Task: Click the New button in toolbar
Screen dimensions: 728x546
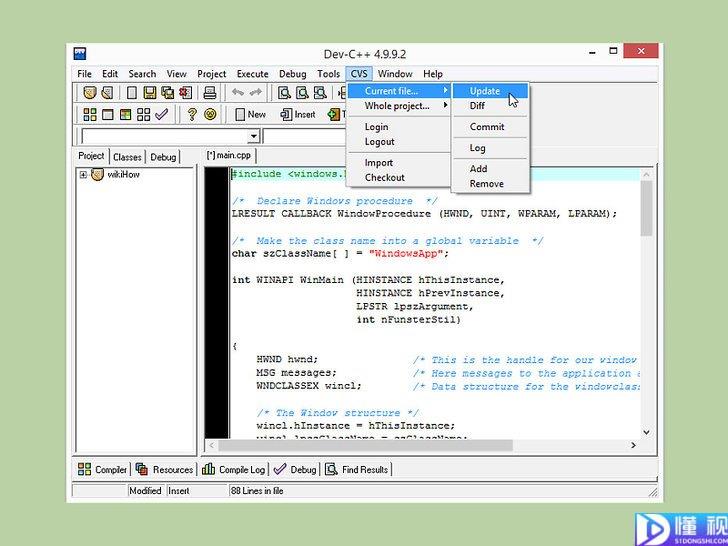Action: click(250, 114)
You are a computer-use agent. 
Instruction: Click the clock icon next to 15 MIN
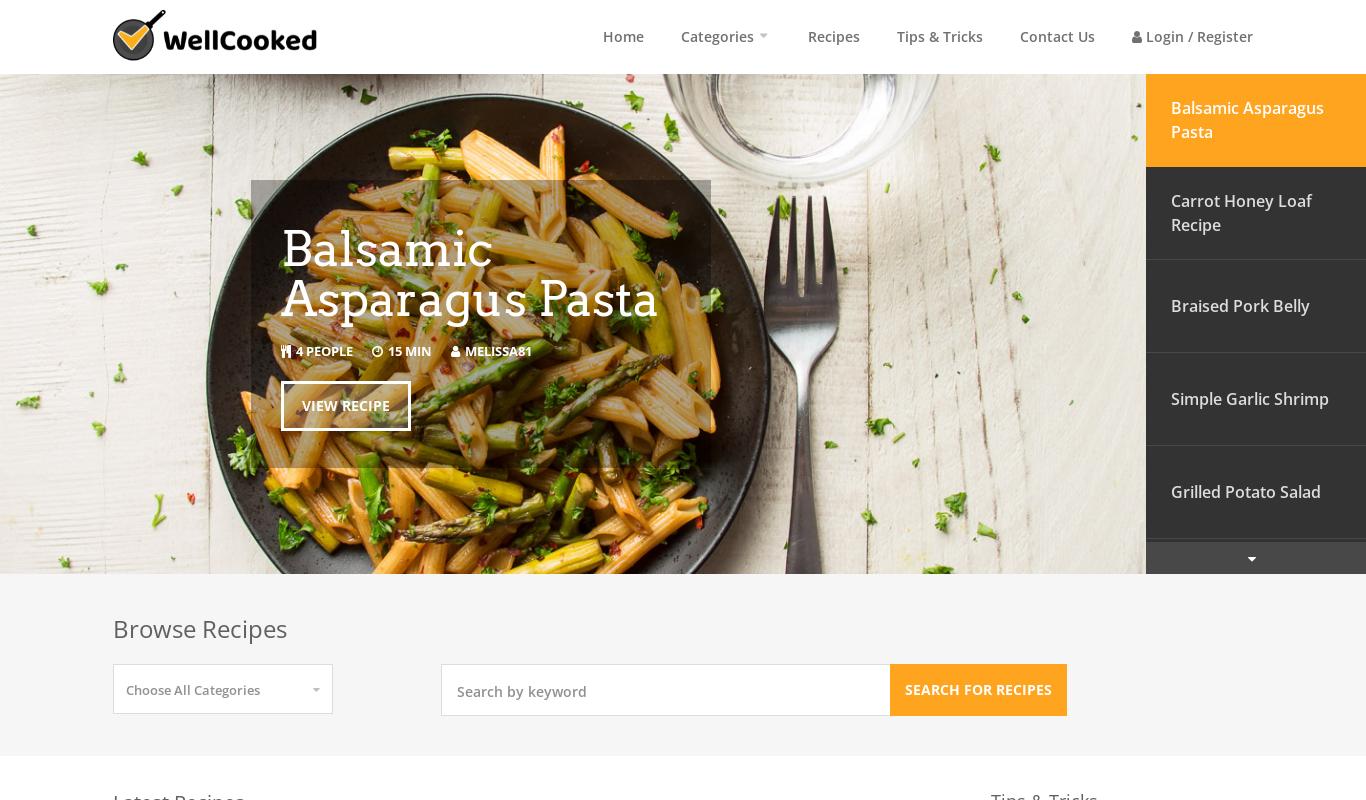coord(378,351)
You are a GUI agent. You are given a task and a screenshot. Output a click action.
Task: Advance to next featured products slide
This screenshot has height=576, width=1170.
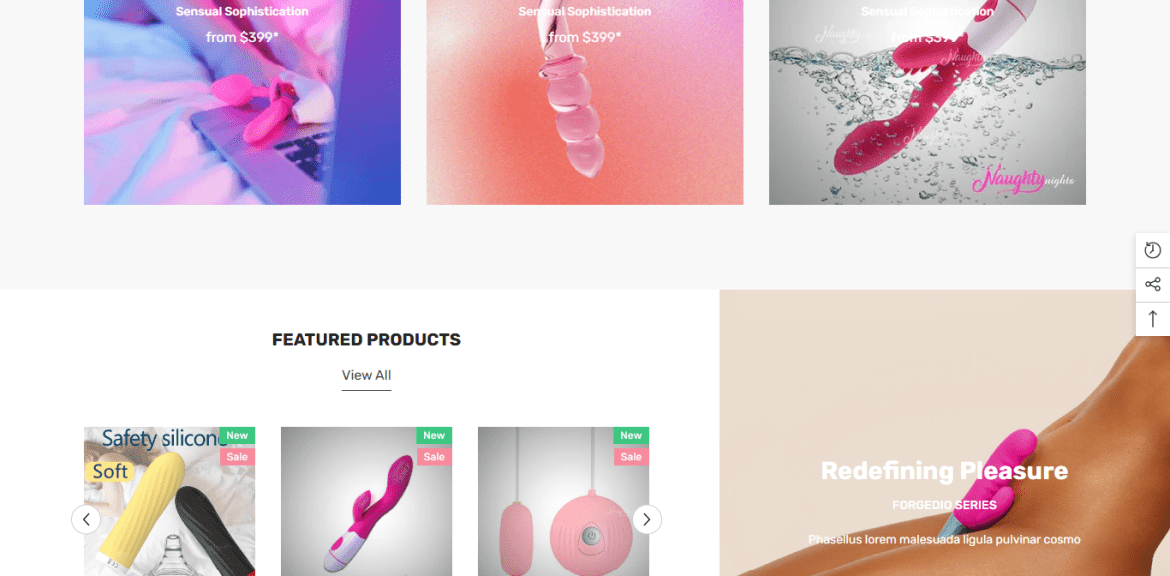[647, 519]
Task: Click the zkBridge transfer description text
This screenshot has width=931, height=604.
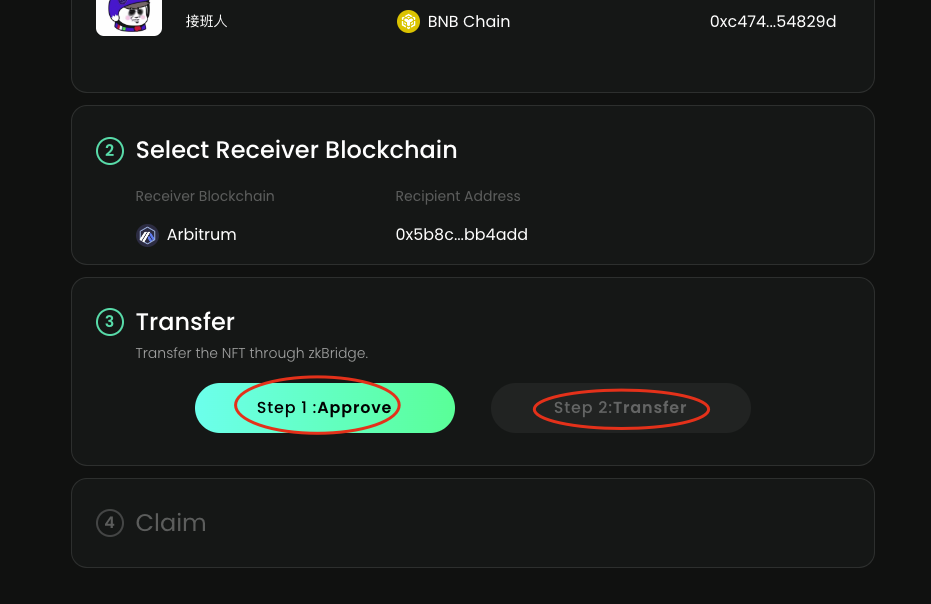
──────────
Would you mind transcribing the material exactly, without the pictures?

**Response to this task**
Task: Click the New button in toolbar
Screen dimensions: 728x546
Action: click(250, 114)
You are a computer-use agent. 
Instruction: Click the clock icon next to 15 MIN
coord(378,351)
You are a GUI agent. You are given a task and a screenshot. Output a click action.
Task: Advance to next featured products slide
This screenshot has height=576, width=1170.
[647, 519]
Task: Click the zkBridge transfer description text
This screenshot has width=931, height=604.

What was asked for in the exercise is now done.